When you’re tired, you push harder.
When you’re hurt, you avoid it.
When you’re caught, you lie about it.
Overtime, the body learns that you do not listen to its needs (it’s hungry, but you won’t feed it). It will either stop asking for its needs to be met (won’t send hunger cues) OR it becomes so manipulated by the mind of the eating disorder, that it learns how only to communicate the eating disorders needs (body believes it’s not hungry because the eating disorder says not to eat). This makes it impossible for a person suffering to reconcile what’s even real.
In recovery, there are many facets of healing that are required for a person to live freely and without an eating disorder. One of those pieces is learning how to connect with, your body.

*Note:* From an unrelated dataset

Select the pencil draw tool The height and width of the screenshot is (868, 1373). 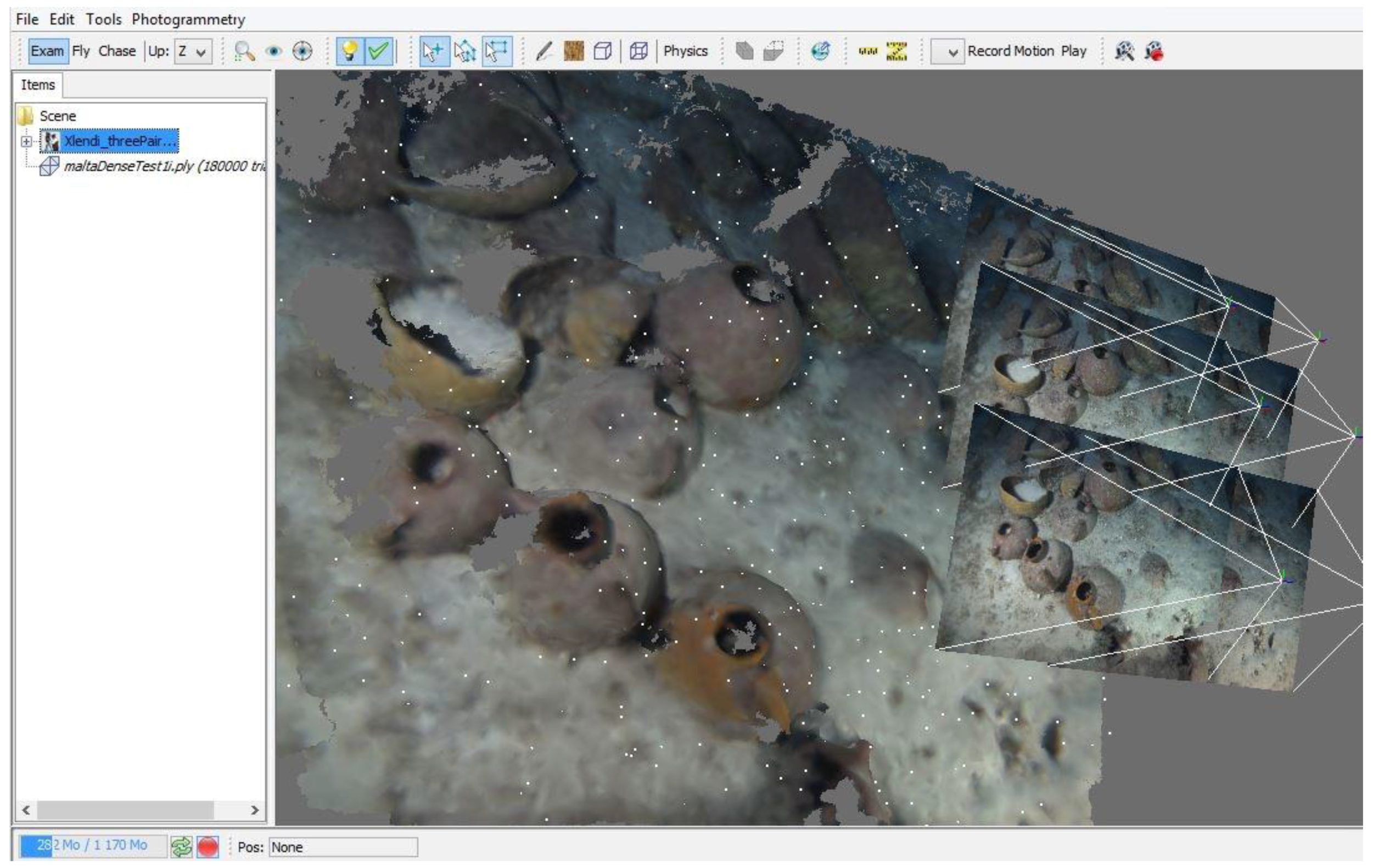click(x=544, y=51)
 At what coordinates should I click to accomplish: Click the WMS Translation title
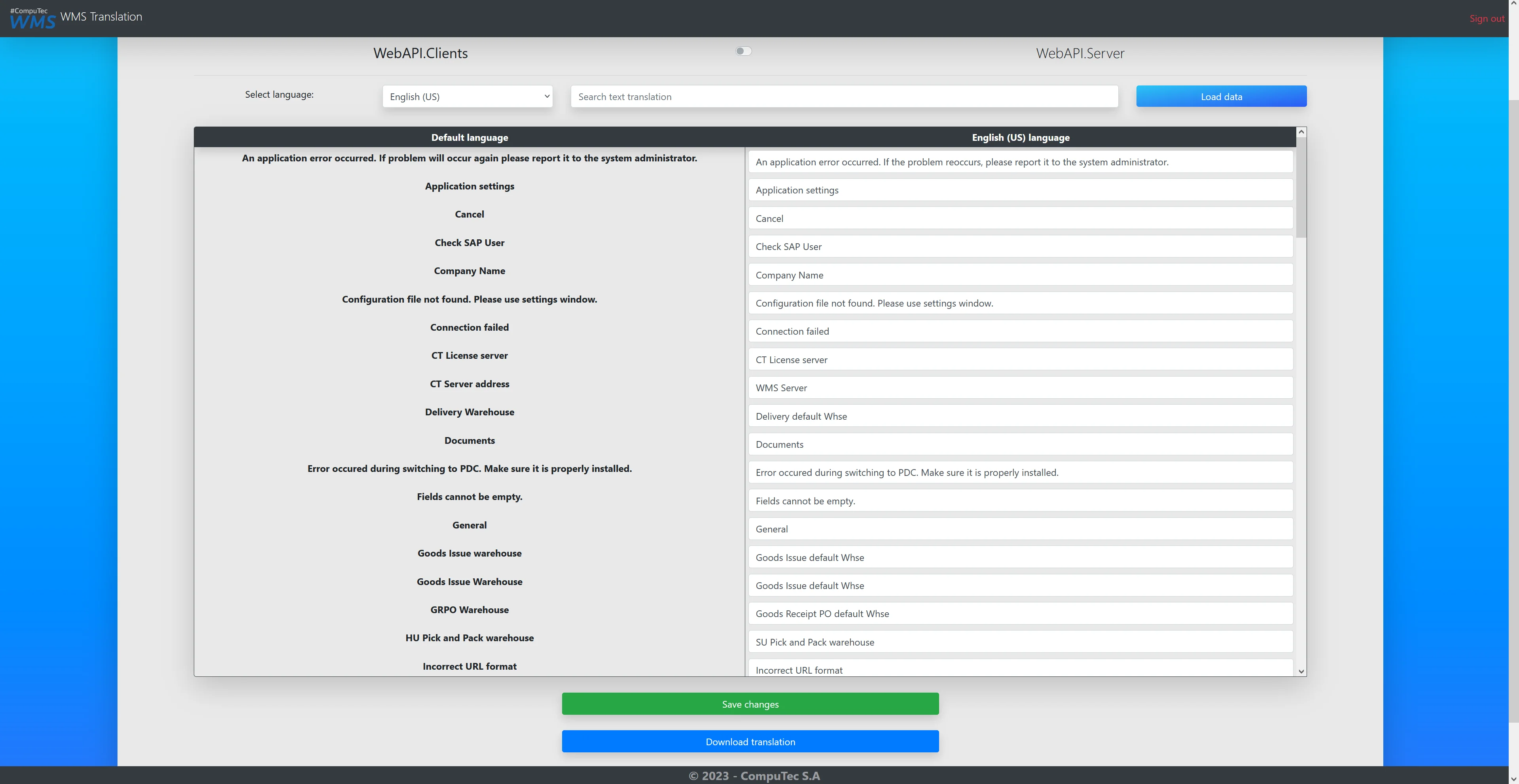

When I was 19 years old, I was incapacitated by the power of the eating disorder. I was overtaken by it. I had become a fraction of myself and my ability to function was deteriorating. My older brother took me to a yoga class at a studio in Toronto that he had regularly frequented. I was weak and I was angry for having to be out in the world and seen, but I felt supported by him and so I appeased his request to go along. I remember walking into the studio, taking off my shoes, heading up the stairs to the practice space. The place was busy and the energy was high, music was playing, people were connecting, and though I felt overwhelmed and exposed, I was intrigued. I had never really been in a space like this before. A calming came over me. Having spent the past many months prior in a haze under the guise of my eating disorder rituals, I forgot what it meant to be in the world. And it “helped” that I had developed an over-exercise addiction as part of my eating disorder rules and so I was comfortable to have been dragged out to “exercise”. Little did I know that the power of yoga was so much deeper than this.
I have since, for the last 20 years, practiced yoga in my life. It is one of the biggest parts of who am I; how I identify, how I move through things in my life, how I connect to myself.
There are so many parts of a person that require focused intervention and healing from an eating disorder (practicing yoga will not, in isolation, resolve all these places of repair by any means) but, for me, it has been a powerful place of relearning how to tap in deeper to myself and how to hear and respond to the messages and needs of my body. I find serenity on my mat which has allowed me to find serenity in my body. There’s a sense of focus and connection to breathing with movement that facilitates clarity, the ability to quiet my mind and focus inward. My years of practice with yoga (and why it has been do profoundly affecting in terms of my recovery), is that it has taught me about how to get out of my head, into my body; how to listen in more deeply – which really is the opposite of how you live when you have an eating disorder.
At The Kyla Fox Centre, yoga is offered as a part of our clients recovery – we believe strongly in facilitating repair in their relationship to their body and this is one of the many ways we do this.
I will forever be grateful that I said “yes” to my brother in those dark days of my life. For he provided me with a gift of connection that I believed has allowed me to live without an eating disorder.